Lega Lombarda Saronno: mozione per chiedere revisione del verde respinta dalla maggioranza
intervento del capogruppo della Lega Lombarda Raffaele Fagioli in Consiglio Comunale a Saronno
MOZIONE REGOLAMENTO VERDE
Presentiamo questa mozione perché riteniamo necessario aprire una riflessione seria e responsabile sul Regolamento del Verde in vigore dal 2024. In occasione dell’approvazione, da consigliere comunale, ho esposto tutti i miei dubbi e fortemente criticato il testo voluto e votato dalla maggioranza di centro-sinistra. Tali critiche della Lega, frutto della nostra esperienza politico-amministrativa e sostenute da più parti della società civile, si sono rivelate fondate e ci portano oggi a chiedere, anche attraverso questa mozione, una revisione sostanziale del Regolamento.

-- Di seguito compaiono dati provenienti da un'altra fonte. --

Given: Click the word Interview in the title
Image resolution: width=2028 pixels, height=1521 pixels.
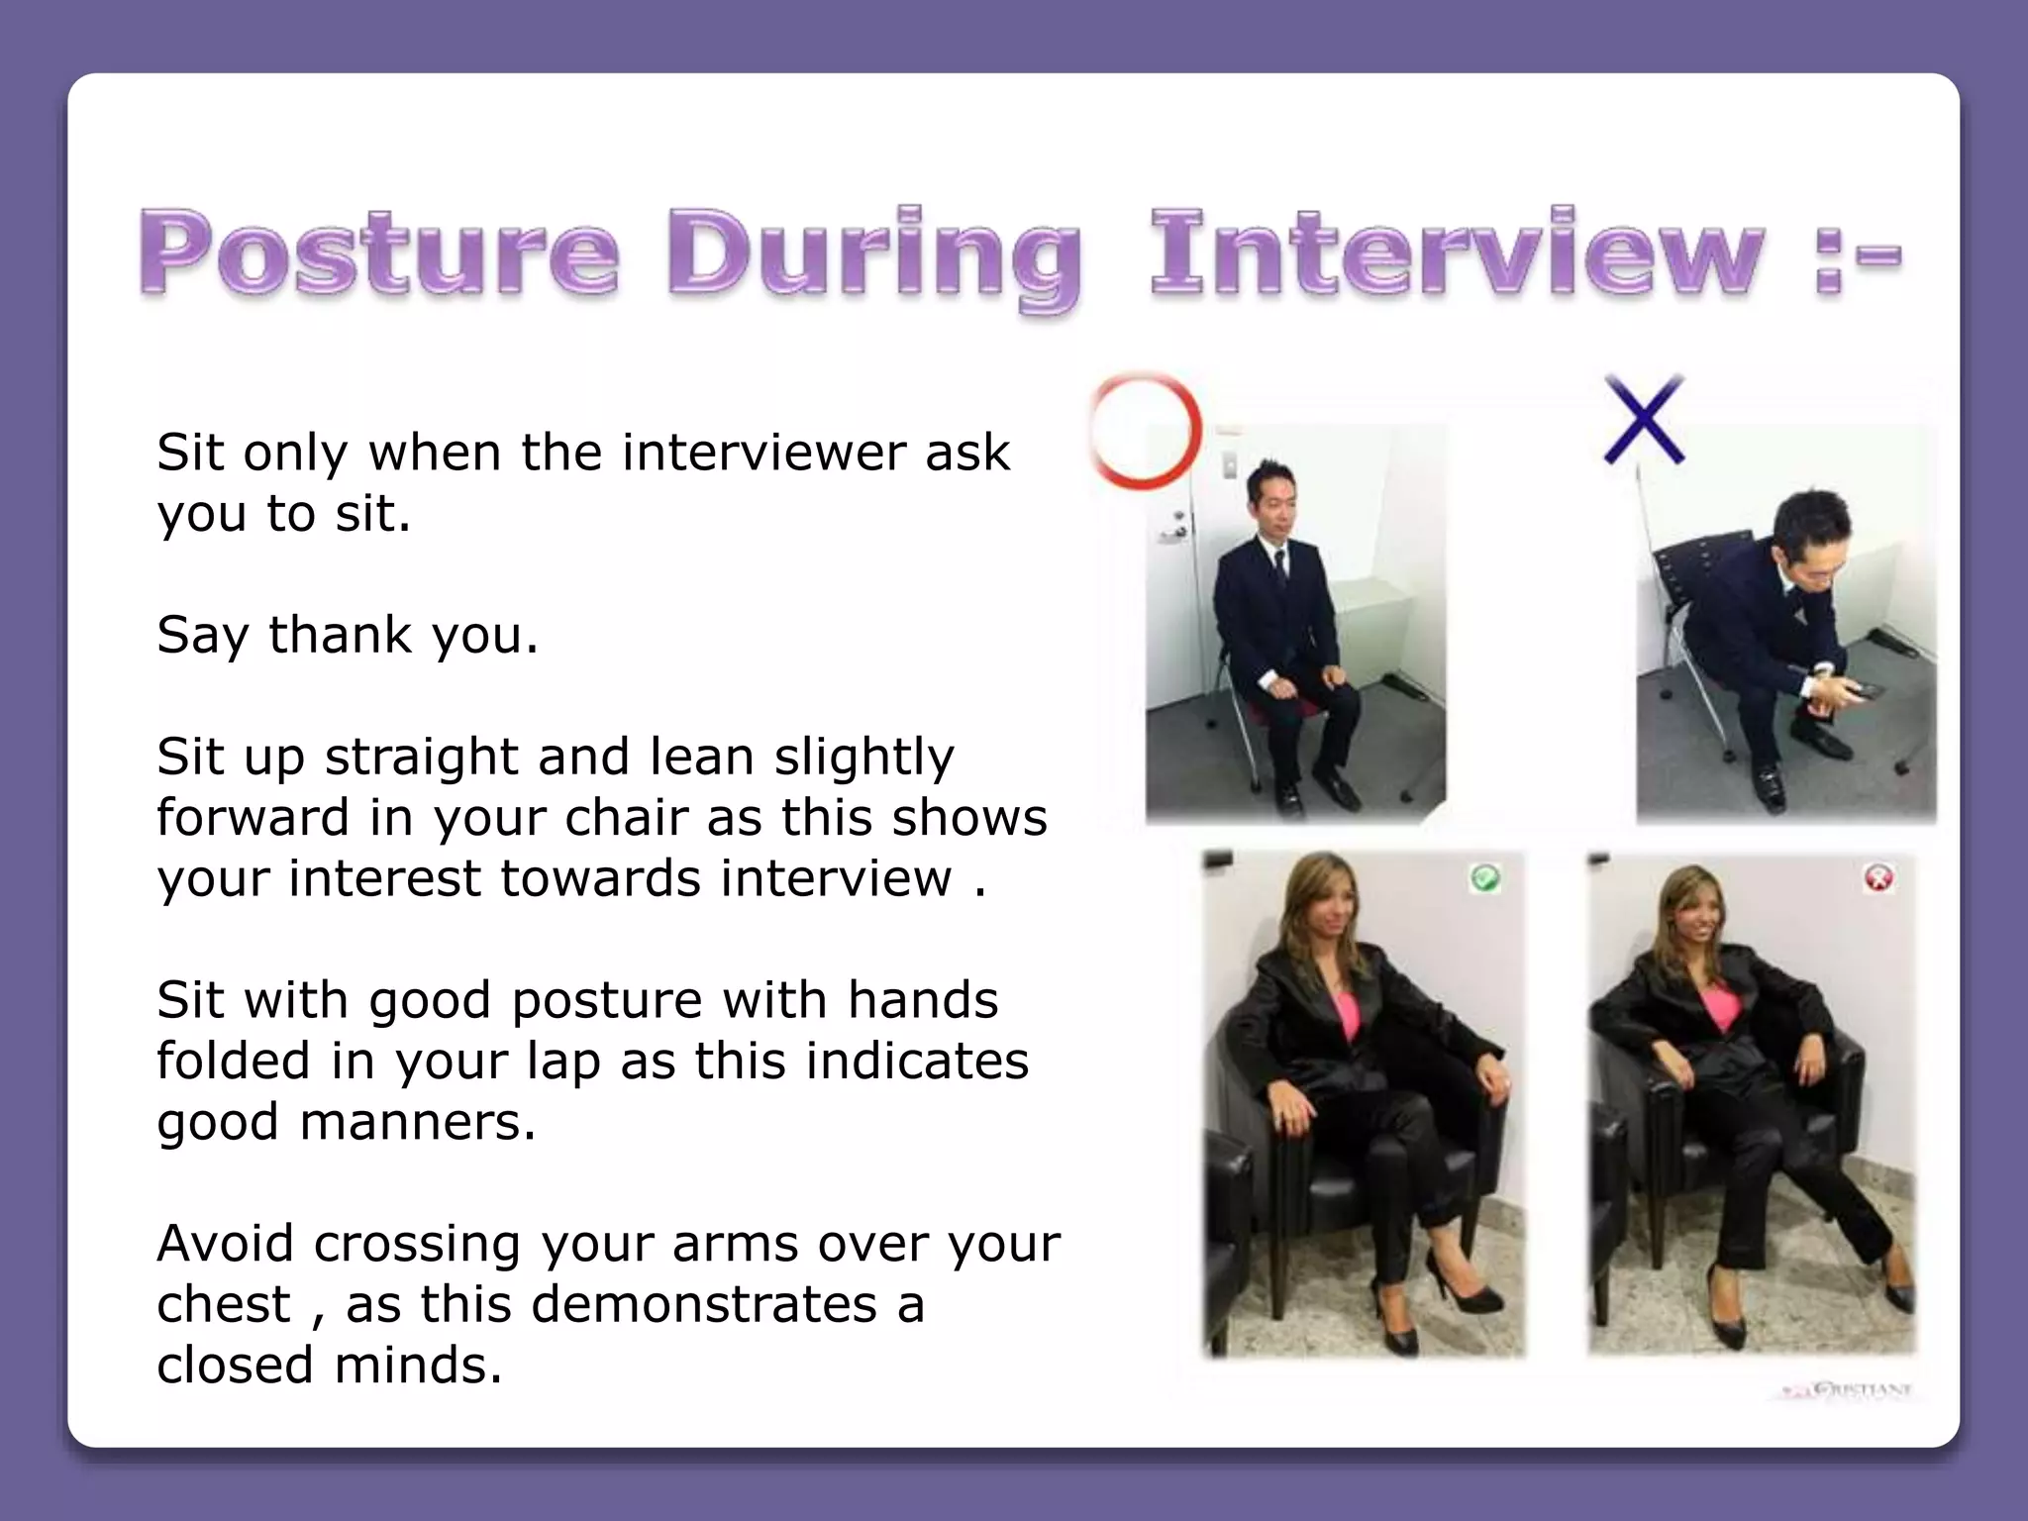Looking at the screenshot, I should point(1456,253).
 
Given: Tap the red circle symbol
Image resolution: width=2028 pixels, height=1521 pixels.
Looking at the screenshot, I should point(1147,432).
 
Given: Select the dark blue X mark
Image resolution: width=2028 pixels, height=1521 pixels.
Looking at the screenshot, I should point(1644,420).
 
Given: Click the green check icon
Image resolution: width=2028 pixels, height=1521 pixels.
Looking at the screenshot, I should point(1484,877).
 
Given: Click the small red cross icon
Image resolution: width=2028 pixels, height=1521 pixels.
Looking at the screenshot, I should point(1878,877).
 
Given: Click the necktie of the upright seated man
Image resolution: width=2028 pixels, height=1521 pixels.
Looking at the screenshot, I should point(1279,570).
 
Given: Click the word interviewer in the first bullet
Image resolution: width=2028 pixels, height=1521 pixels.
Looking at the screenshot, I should point(763,453).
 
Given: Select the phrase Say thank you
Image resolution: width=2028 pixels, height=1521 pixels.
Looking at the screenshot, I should point(348,634).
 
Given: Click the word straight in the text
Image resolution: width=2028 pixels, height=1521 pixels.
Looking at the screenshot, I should point(421,757).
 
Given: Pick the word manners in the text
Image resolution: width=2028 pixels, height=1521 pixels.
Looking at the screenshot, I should point(417,1122).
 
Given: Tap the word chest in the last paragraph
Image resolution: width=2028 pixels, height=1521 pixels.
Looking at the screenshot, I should point(223,1304).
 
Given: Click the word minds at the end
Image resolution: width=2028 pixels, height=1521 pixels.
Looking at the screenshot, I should point(417,1366).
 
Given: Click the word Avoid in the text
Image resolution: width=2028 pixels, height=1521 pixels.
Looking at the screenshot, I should point(226,1244).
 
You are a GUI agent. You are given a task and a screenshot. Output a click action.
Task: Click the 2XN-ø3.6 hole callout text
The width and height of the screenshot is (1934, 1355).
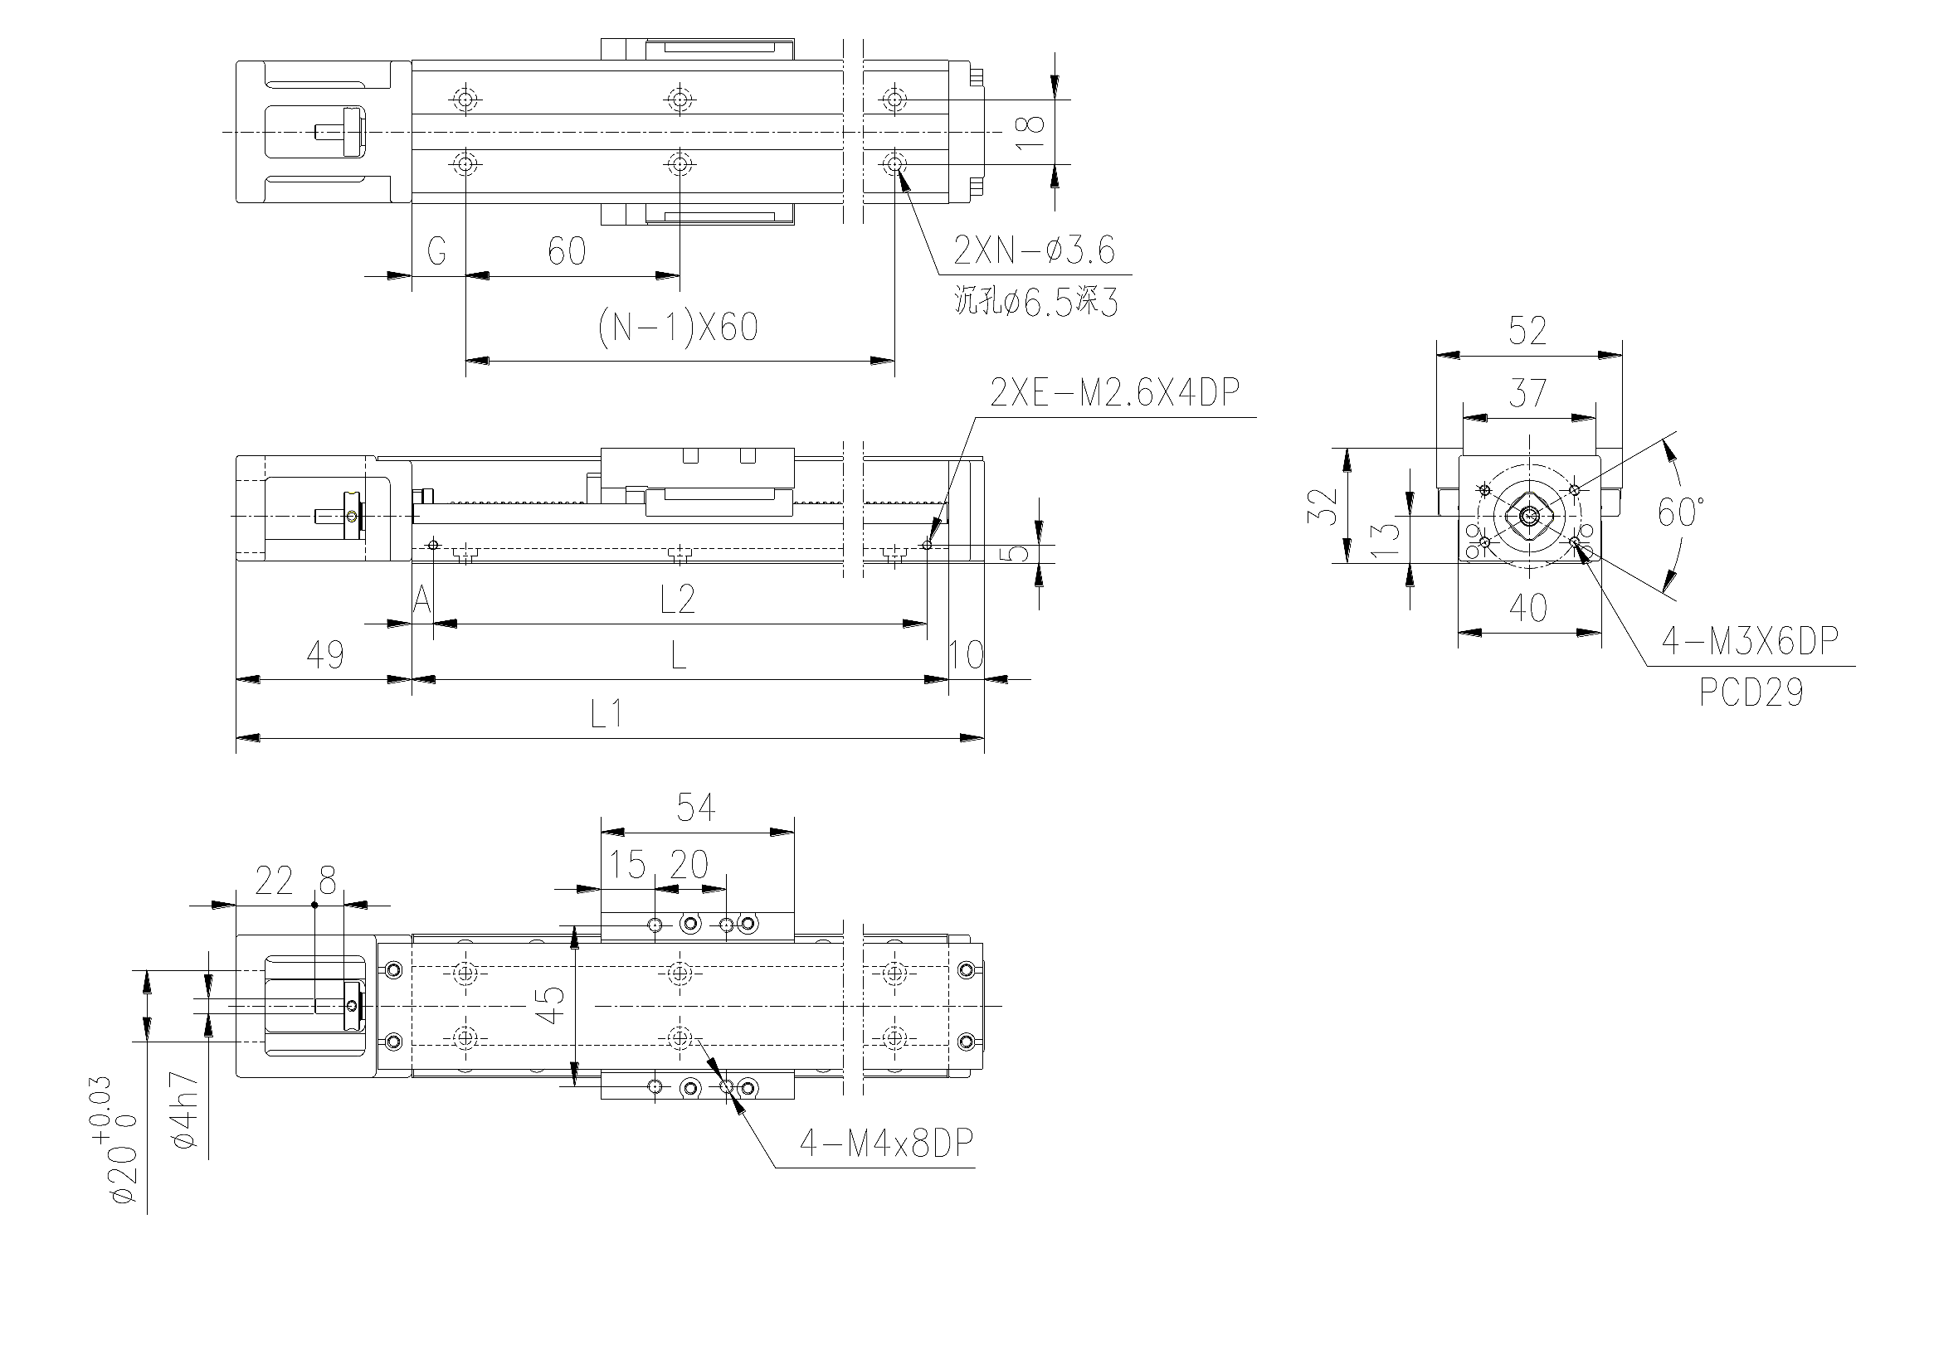coord(1035,250)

Liberiamo subito il campo da qualsiasi ambiguità: nessuno di noi mette in discussione la tutela del verde. Anzi. Il verde urbano è una risorsa fondamentale per la qualità della vita, per l’ambiente e per il decoro della nostra città. Proprio per questo, però, crediamo che serva un regolamento che sia rigoroso sì, ma anche chiaro, proporzionato e concretamente applicabile.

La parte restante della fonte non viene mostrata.